Celebrating Día de los Muertos in Los Angeles

Credit to Bowerboy on Flickr

I have to say, I’m burnt out on Halloween. I buckle under the pressure of coming up with The Most Original Costume in the World. It stresses me out. My most original and relevant costume to date (an underaged Chinese gymnast) is two years old and even survived my recent move as a souvenir of brilliance, but alas, its 2008 Olympics relevance has ceded long ago. It’s not a costume you can “raise from the dead,” or the confines of my closet.

Costume stresses are cause to look at a different holiday to celebrate – one, perhaps, that entails one theme. Día de los Muertos, Day of the Dead, is a Mexican holiday that occurs on November 2nd every year, the day after Day of the Innocents. Look at it this way: There are less grueling (i.e. not dressing up as a sexy something) ways to celebrate the end of October while honoring our ancestors – and do how Mexicans and Mexican Americans do.
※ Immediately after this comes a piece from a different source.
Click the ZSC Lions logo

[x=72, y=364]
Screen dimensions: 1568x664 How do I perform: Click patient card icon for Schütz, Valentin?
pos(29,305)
You can start by picking up the November Los Angeles Magazine issue, or The Ultimate Guide to Mexican Food in L.A., featuring the expertise of baja tours extraordinaire Bill Esparza (Street Gourmet LA), L.A. Mag editor Leslie Bargar Suter and critic Patrick Kuh.

And after you emerge from those pages with a new “To Eat” memo in your BlackBerry, you may as well add to that a “To Attend” memo with these Día de los Muertos events happening around town over the weekend and thereafter. Dress code? Calaca, if you dare. (See – I need these things decided for me.) 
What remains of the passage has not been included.